Sonuç olarak Suriye, çok çeşitli talepler içeren büyük bir baskı altında. Arap ülkeleri siyasi reform bekliyorlar, Türkiye ülkenin kuzeyindeki askeri varlığına yönelik değişiklikler ve uzlaşma istiyor, İran da Suudi Arabistan’la ilişkilerinin yakın zamanda normalleşmesine rağmen Arap ülkelerinin Suriye’deki nüfuzunun artmasından endişeli. Bu şartlarda, Rusya, Türkiye, Suriye ve İran arasındaki dörtlü istişareler devamlı olarak ertelenebilir. (A. Adrianov / İzvestiya, 23 Mart)

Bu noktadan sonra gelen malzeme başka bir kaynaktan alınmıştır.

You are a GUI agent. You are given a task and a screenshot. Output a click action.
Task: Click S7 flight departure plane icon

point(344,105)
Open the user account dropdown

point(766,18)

'Türkiye Suriye’deki birliklerini çıkartmayı düşünmeye başladı'
Şam hükümetine bağlı yayınların kaynaklarının iddiasına göre Türkiye yetkilileri, komşusuyla ikili ilişkilerin yeniden tesis edilmesine dair görüşmeleri canlandırmak için Suriye’deki düzenli birliklerinin varlık biçimini gözden geçirmeye hazır. Bu yayınlar Erdoğan’ın mayıs ayında planlanan genel seçimlerden önce hiç değilse asgari diplomatik ilerleme sağlamaya çalıştığını vurguluyorlar. Ankara’nın Suriye’deki birliklerini çıkartmak için gerçekten de bir takvim oluşturması mümkün, ancak uzmanlara göre pratikte problemler var.
Türkiye’nin Suriye’deki misyonunun biçimini değiştirme seçeneklerini incelediğini El Ahbar kaynakları açıkladılar. Bunlara göre Ankara, muhalefetin elindeki bölgeleri kontrol etmeye devam eden düzenli birliklerinin çıkması için net bir takvim üzerine çalışmayı reddetmiyor. Bu tartışmaların ayrıntıları yok. Kaynaklar, Erdoğan’ın daha önce olduğu gibi, mayıs ayındaki seçimlerden önce Suriye ile görüşmeleri başlatma hedefi güttüğünü iddia ediyorlar. Geçen yıl sonunda Moskova’da Rusya, Türkiye ve Suriye savunma bakanları seviyesindeki buluşmadan sonra ortaya çıkan diplomatik momentumun, Şam hükümetinden gelen talep zincirinin yüksekliği yüzünden solmaya başladığı düşünülüyor. ...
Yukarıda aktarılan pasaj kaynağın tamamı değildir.